Questionado sobre a prestação de Santo Tirso no que às perdas de água diz respeito, Paulo Nunes afirma que é um Município, tal como o de Trofa, com resultados de topo do ranking dos sistemas de abastecimento de água mais eficientes: “(Aliás), foi esta uma das razões que nos levou a selecionar Santo Tirso como local para o nosso Encontro”. Será, assim, uma “oportunidade para a INDAQUA Santo Tirso/Trofa, como entidade gestora local, partilhar a sua experiência e explicar de que forma conseguiu atingir um grau de eficiência tão elevado”, com valores de “água não faturada abaixo dos 10%” e que se mantêm estáveis há vários anos: “Níveis de eficiência desta ordem, constantes no tempo, exigirão certamente uma metodologia de trabalho muito bem estruturada, que certamente interessará conhecer”. Tendo em consideração que “este sistema de abastecimento é de pequena dimensão”, permite concluir que “os resultados de excelência não são apenas possíveis atingir em entidades gestoras de grande dimensão ou com agregações que introduzam um efeito de escala (…) essa ideia, aplicada às perdas de água, está errada”. E como diz o tema do Encontro, “a redução das perdas de água é um desafio ao alcance de todos, sem exceção, pequenos ou grandes”, fundamenta.

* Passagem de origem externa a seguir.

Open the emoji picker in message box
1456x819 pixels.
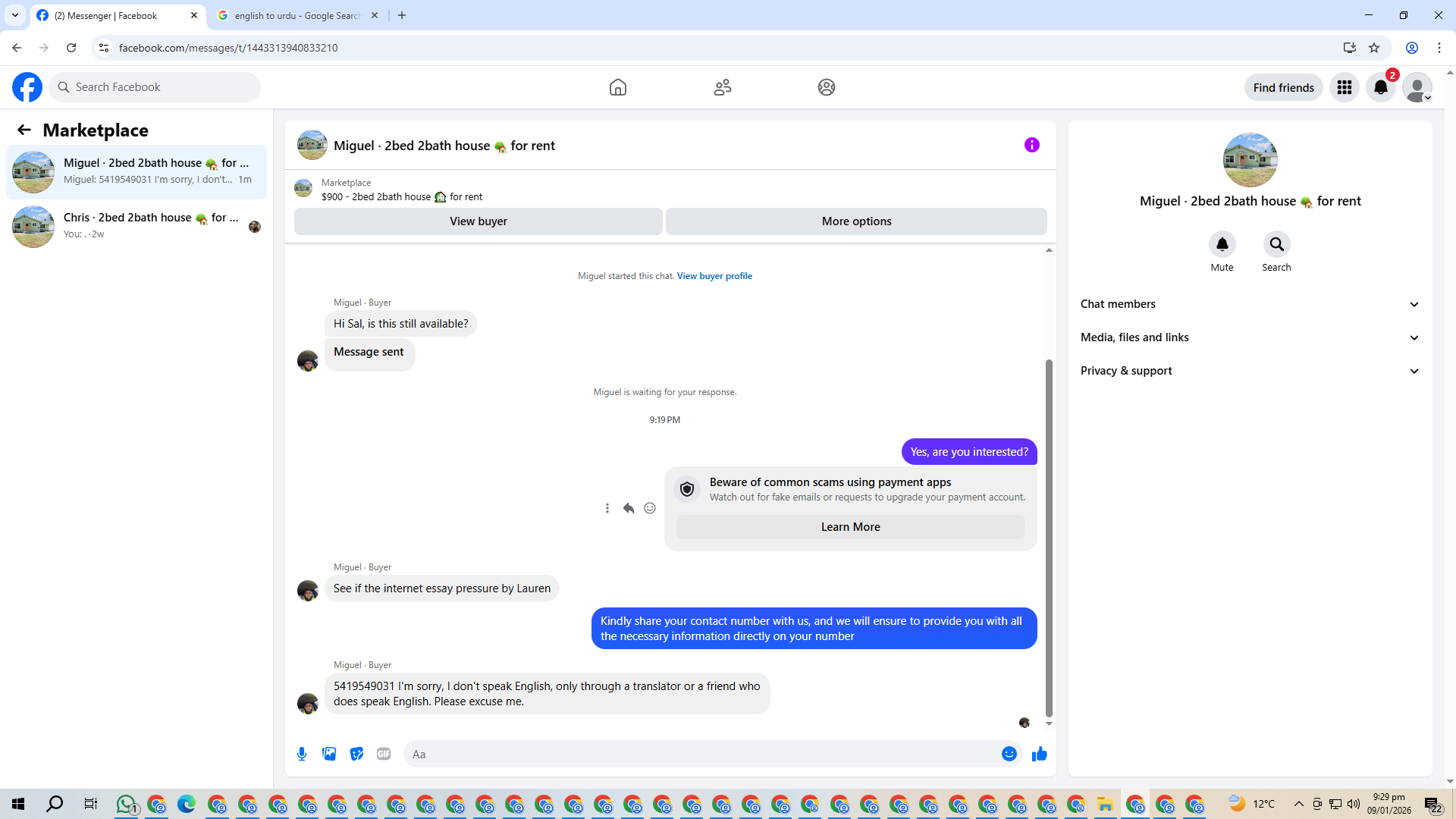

Tendo em conta que as perdas de água são ainda um desafio, perceber qual tem sido o papel da CESDA para reverter a situação, foi uma das questões levantadas a Paulo Nunes: “Na sua missão de partilhar o conhecimento baseado na experiência dos seus membros, em prol dos associados da APDA e do setor em geral, a CESDA tem definida uma série de objetivos que são um forte contributo para que as entidades gestoras melhorem o seu desempenho no âmbito da redução das perdas de água”. E este Encontro é um exemplo diss mesmo: “Nesses objetivos cabe a promoção do debate de temas emergentes relativos ao abastecimento de água, bem como a organização e participação em eventos para apresentação de trabalhos e partilha de conhecimento”.
Dos contributos que presta, Paulo Nunes relembra que a CESDA tem elaborado variada documentação técnica no âmbito da gestão dos sistemas de abastecimento de água, colocada ao dispor do setor e do público em geral através do site da APDA. Para além disso, tem disponibilizado algumas ferramentas de apoio à gestão dos sistemas de abastecimento de água e à análise do estado do setor, como por exemplo, na área da gestão dos contadores e através do SIIPA, ferramenta que permite a análise dos indicadores de perdas de água publicados anualmente pela ERSAR.
Assumindo que “a redução das perdas de água é um tema de extrema importância e urgência, os atuais 30 membros da CESDA têm-lhe dedicado muito do seu tempo”, principalmente na “sensibilização e formação das partes interessadas”, remata.